Atomic shared_ptr for lock-free singly linked list

Asked 7/7, 2015 at 18:59 Answered 27/10, 2015 at 17:51

c++data-structures shared-ptr lock-free stdatomic

I'm wondering if it is possible to create a lock-free, thread-safe shared pointer for any of the "common" architectures, like x64 or ARMv7 / ARMv8.

In a talk about lock-free programming at cppcon2014, Herb Sutter presented a (partial) implementation of a lock-free singly linked list. The implementation looks quite simple, but it relies on an atomic shared_ptr implementation that doesn't exist in the standard library yet or on using the specialized std::atomic... functions. This is especially important as single push/pop calls potentially invoke multiple atomic loads/stores and compare_exchange operations.

The problem I see (and I think some of the questions in the talk went into the same direction) is that for this to be an actual lock-free data structure, those atomic operations would have to be lock-free themselves. I don't know of any standard library implementation for the std::atomic... functions that is lock-free and - at least with a short google / SO search - I also didn't find a suggestion of how to implement a lock-free specialization for std::atomic<std::shared_ptr>.

Now before I'm wasting my time on this I wanted to ask:

Do you know, if it is possible to write an lockfree, atomic shared pointer at all?
Are there already any implementations that I've overlooked and - ideally - are even compatible with what you would expect from a std::atomic<std::shared_ptr>? For the mentioned queue it would especially require a CAS-operation.
If there is no way to implement this on current architectures, do you see any other benefit in Herb's implementation compared to a "normal" linked list that is protected by a lock?

For reference, here is the code from Herb Sutter (might contain typos from me):

template<class T> 
class slist {
    struct Node { T t;  std::shared_ptr<Node> next; };
    std::atomic<std::shared_ptr<Node>> head;        
public:
    class reference{
        std::shared_ptr<Node> p;
    public:
        reference(std::shared_ptr<Node> p_){}
        T& operator*(){ return p->t; }
        T* operator->(){ return &p->t; }
    };
    auto find(T t) const {
        auto p = head.load();
        while (p && p-> != t) {
            p = p - next;
        }
        return reference(move(p));
    }
    void push_front(T t) {
        auto p = std::make_shared<Node>();
        p->t = t;
        p->next = head;
        while (!head.compare_exchange_weak(p->next, p)) {}
    }
    void pop_front() {
        auto p = head.load();
        while (p && !head.compare_exchange_weak(p, p - next)) { ; }
    }
};

Note, that in this implementation, single instances of a shared_ptr can be accessed / modified by multiple different threads.
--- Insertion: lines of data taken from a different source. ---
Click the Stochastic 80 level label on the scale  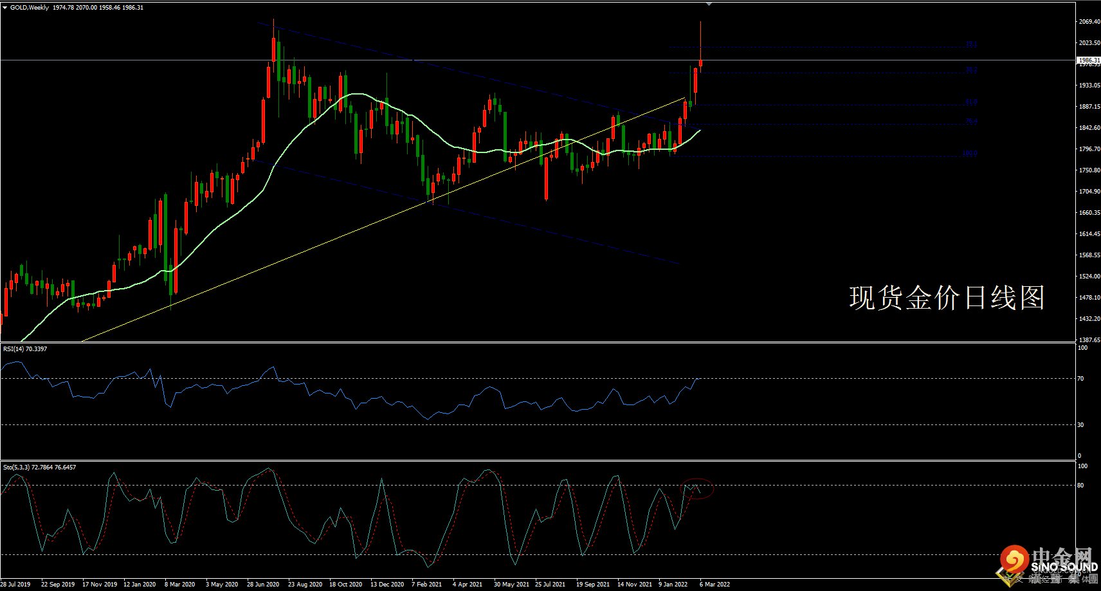click(1081, 486)
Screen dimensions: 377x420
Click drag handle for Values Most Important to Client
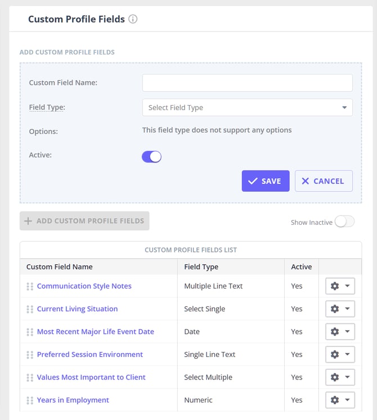point(30,377)
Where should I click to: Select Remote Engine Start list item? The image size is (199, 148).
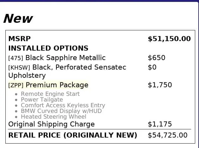click(x=50, y=94)
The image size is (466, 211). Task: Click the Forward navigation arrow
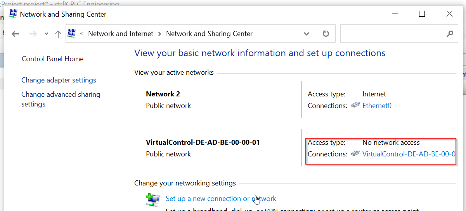[x=33, y=34]
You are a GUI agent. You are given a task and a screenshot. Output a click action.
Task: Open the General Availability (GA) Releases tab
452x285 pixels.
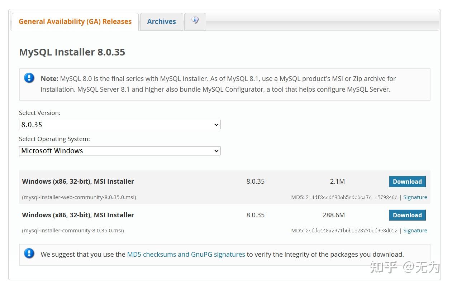pos(75,21)
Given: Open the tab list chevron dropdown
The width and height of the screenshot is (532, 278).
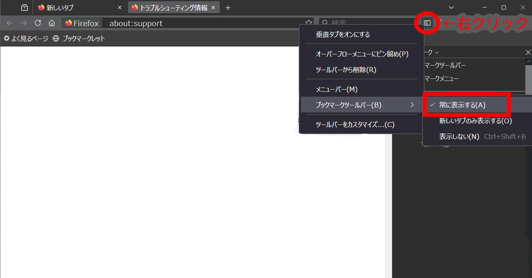Looking at the screenshot, I should click(451, 7).
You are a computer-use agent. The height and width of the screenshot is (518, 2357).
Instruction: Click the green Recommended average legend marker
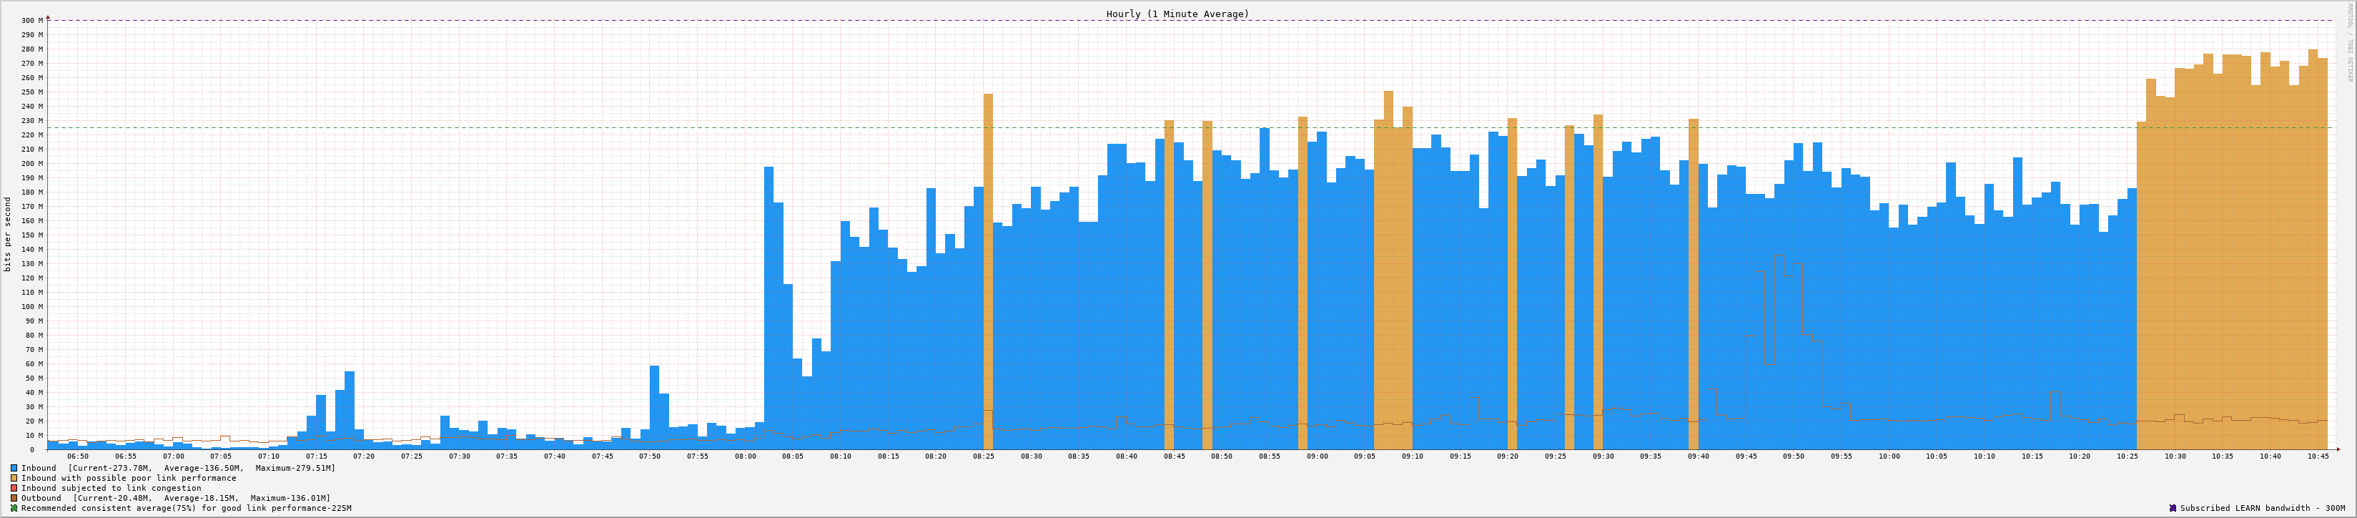coord(14,508)
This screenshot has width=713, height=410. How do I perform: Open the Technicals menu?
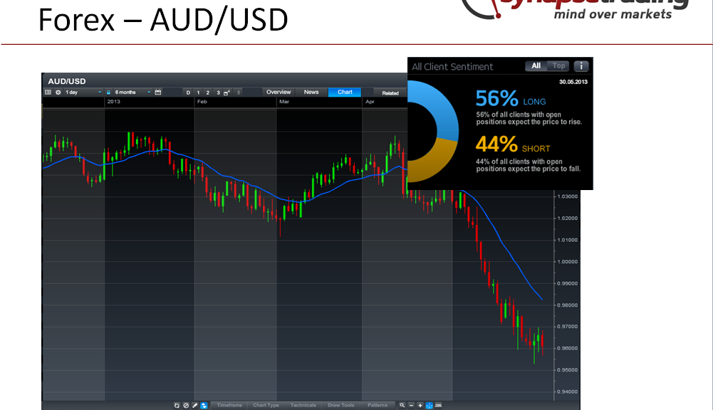[303, 405]
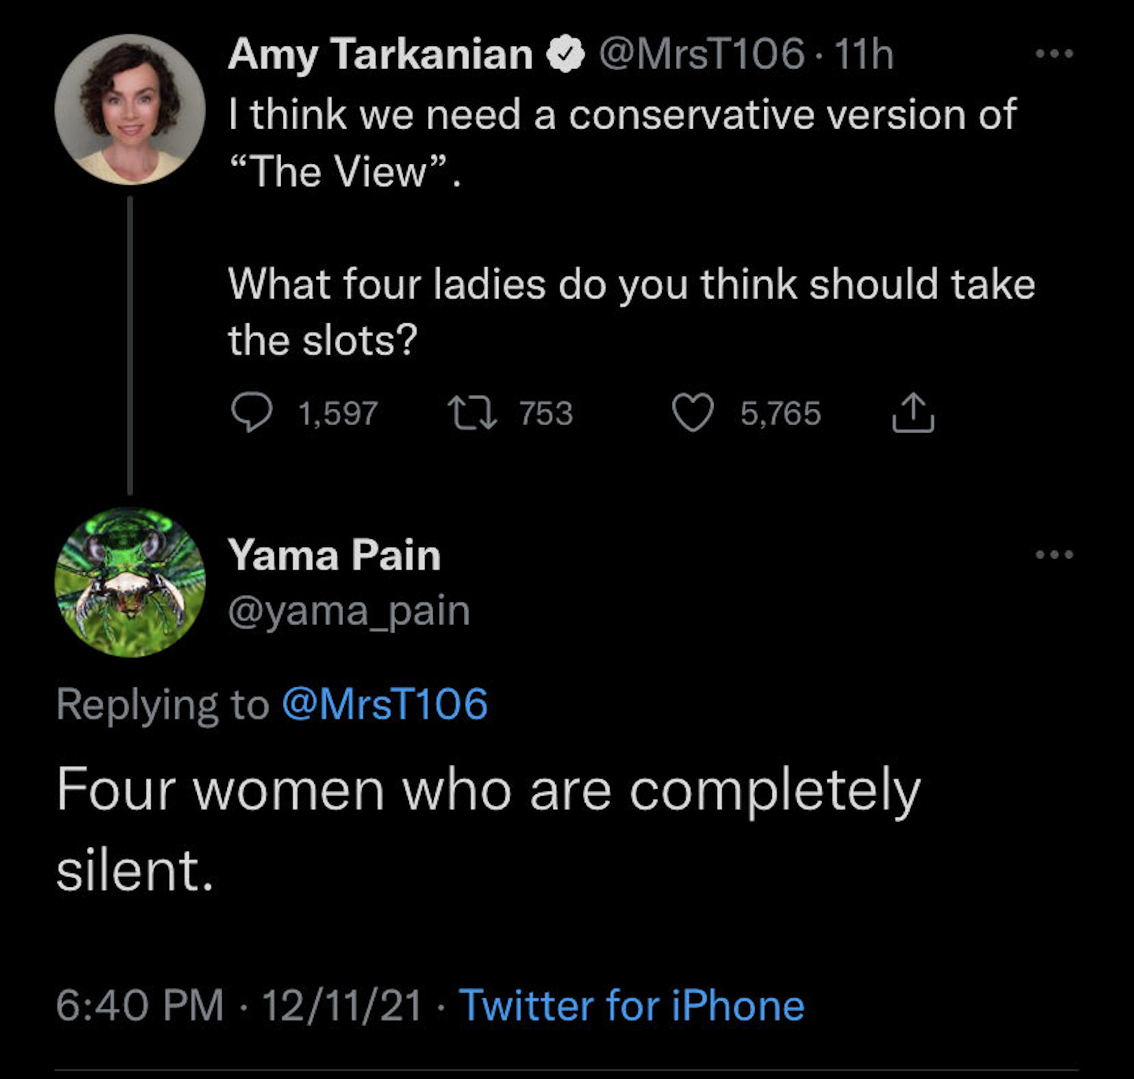Click the 6:40 PM 12/11/21 timestamp
This screenshot has height=1079, width=1134.
coord(239,1005)
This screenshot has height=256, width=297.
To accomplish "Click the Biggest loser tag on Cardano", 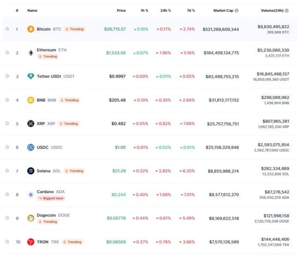I will coord(51,198).
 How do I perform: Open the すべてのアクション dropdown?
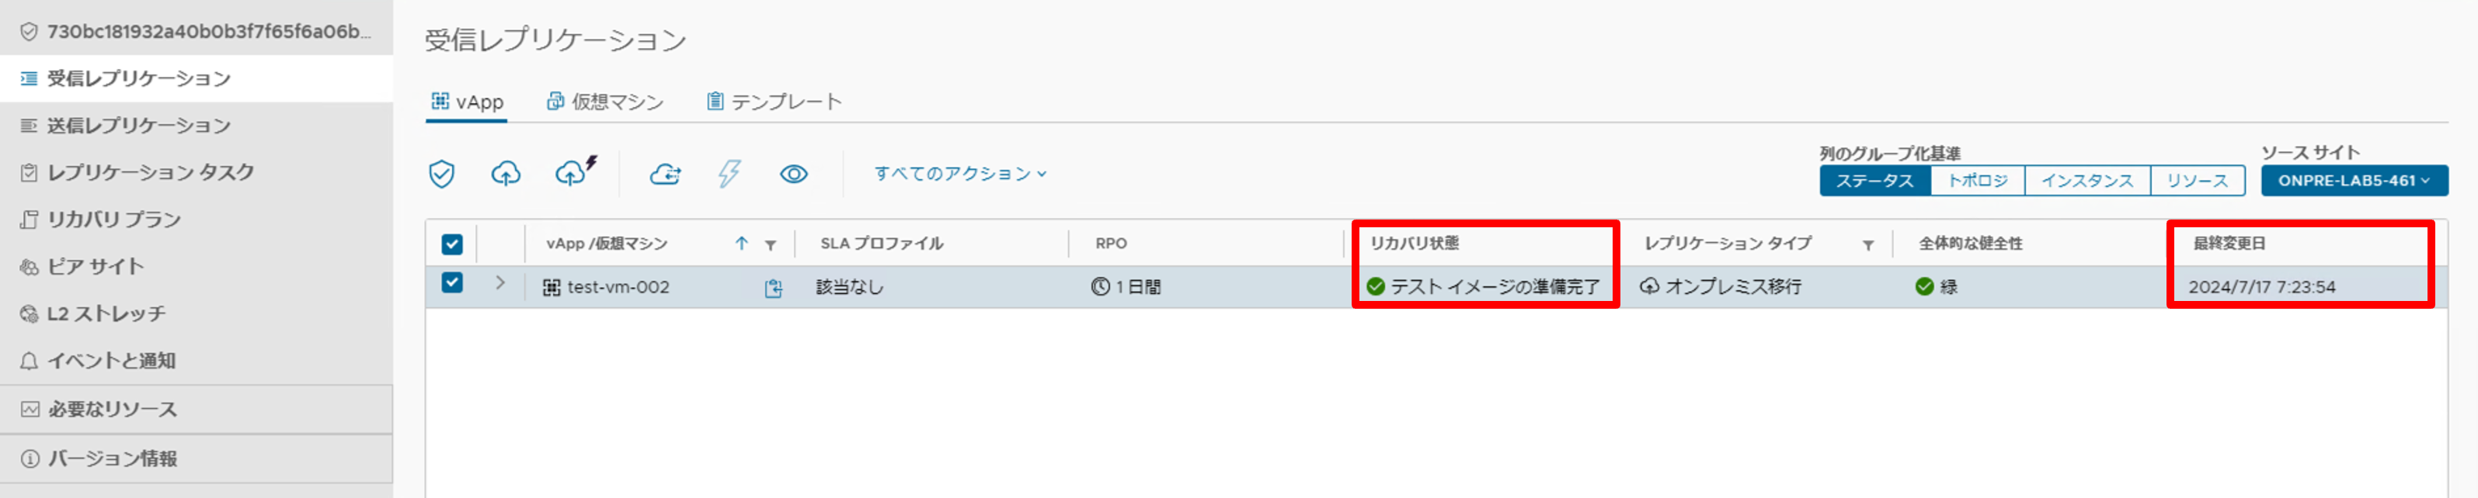point(959,174)
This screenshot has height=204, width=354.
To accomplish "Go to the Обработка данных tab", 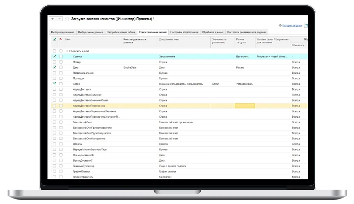I will [213, 32].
It can be read/copied, reset and even deleted (as part of a node). So this not about whether multiple different shared_ptr objects (that manage the same object) can be used by multiple threads without a race condition - this that is already true for current implementations and required by the standard - but it is about concurrent access to a single pointer instance, which is - for standard shared pointers - no more threadsafe than the same operations on raw pointers would be.

To explain my motivation:
This is mainly an academic question. I've no intention of implementing my own lock free list in production code, but I find the topic interesting and at first glance, Herb's presentation seemed to be a good introduction. However, while thinking about this question and @sehe's comment on my answer, I remembered this talk, had another look at it and realized that it doesn't make much sense to call Herb's implementation lock-free, if it's primitive operations require locks (which they currently do). So I was wondering, whether this is just a limitation of the current implementations or a fundamental flaw in the design.

Induplicate answered 7/7, 2015 at 18:59 Comment(6)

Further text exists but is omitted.